◆ GIVEN PASSAGE ◆
START
A work-in-progress human being.

Driving Anxiety Tips: How To Overcome Your Fear of Driving

September 30, 2017 by David

I didn’t learn how to drive a car until the age of twenty-five. A few years ago, if you’d asked me why I hadn’t learned, I would have given you an excuse. “I just don’t need to drive anywhere,” I might have said. Or, “I just haven’t gotten around to it yet.”

In reality though, I was afraid. The idea of being in control of a large hunk of high-powered metal made me anxious, so I didn’t pursue it.

Why bother putting myself in a situation that made me so wildly uncomfortable?

I work from home, so I didn’t need to drive for the sake of a commute, and there’s enough public transportation that I could survive without learning to drive, but still, it felt like I wasn’t driving for the wrong reasons. There were times where I did like the idea of driving and the fact that I couldn’t drive felt like a rite of passage that I’d skipped over out of weakness, rather than for the merely practical reasons.

Soon after my twenty-fifth birthday though, I reached my breaking point. I was going to learn to drive, no matter how difficult it seemed. And amazingly enough, I succeeded. In just two months, after years of being too hesitant to even attempt driving, I was legally allowed to drive a car by myself.

Here’s how I did it:

1. Start with the (absolute) basics

Driving is not a singular skill, and if you try to approach it as if it’s just one gigantic thing that you have to learn all at once, it’s only going to be more difficult for you to grasp.
END
◆ GIVEN PROBLEM 1 ◆
In the driving anxiety post, how long did it take the writer to become legally allowed to drive alone?
◆ GIVEN PROBLEM 2 ◆
Repeat word for word the stretch of the driving anxiety post that begins at "September 30, 2017" and stops after "so wildly uncomfortable?".

◆ DATA SHOWN ◆
START
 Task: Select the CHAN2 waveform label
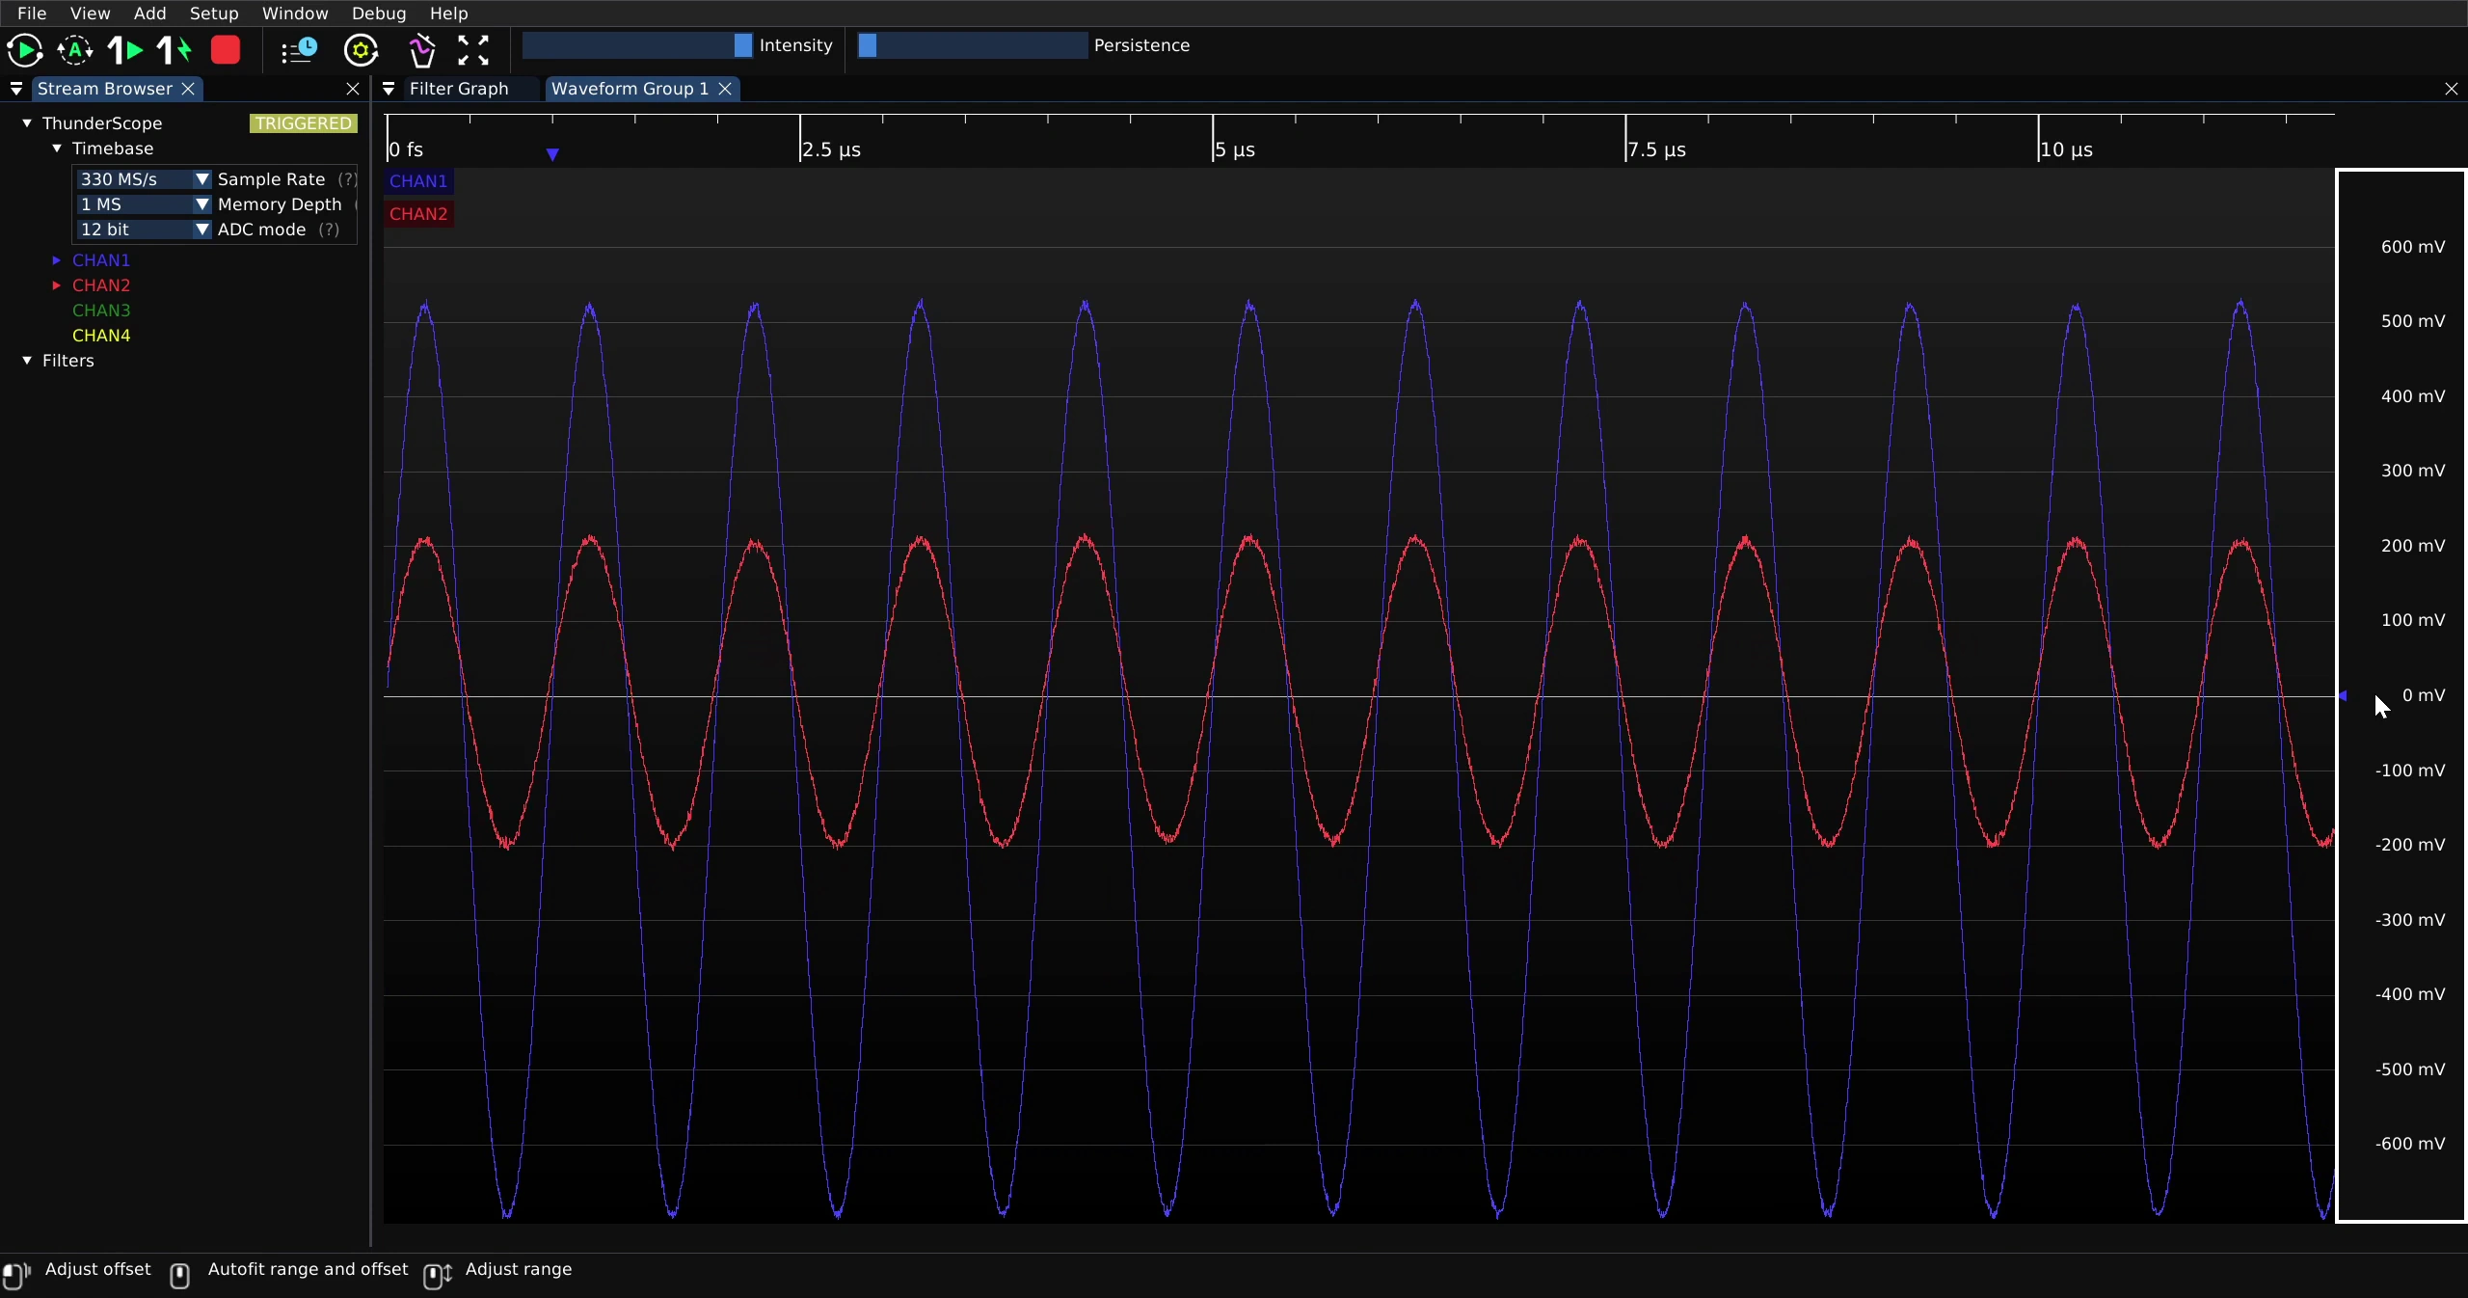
END
◆ TASK ANSWER 1 ◆
Two months.

◆ TASK ANSWER 2 ◆
September 30, 2017 by David

I didn’t learn how to drive a car until the age of twenty-five. A few years ago, if you’d asked me why I hadn’t learned, I would have given you an excuse. “I just don’t need to drive anywhere,” I might have said. Or, “I just haven’t gotten around to it yet.”

In reality though, I was afraid. The idea of being in control of a large hunk of high-powered metal made me anxious, so I didn’t pursue it.

Why bother putting myself in a situation that made me so wildly uncomfortable?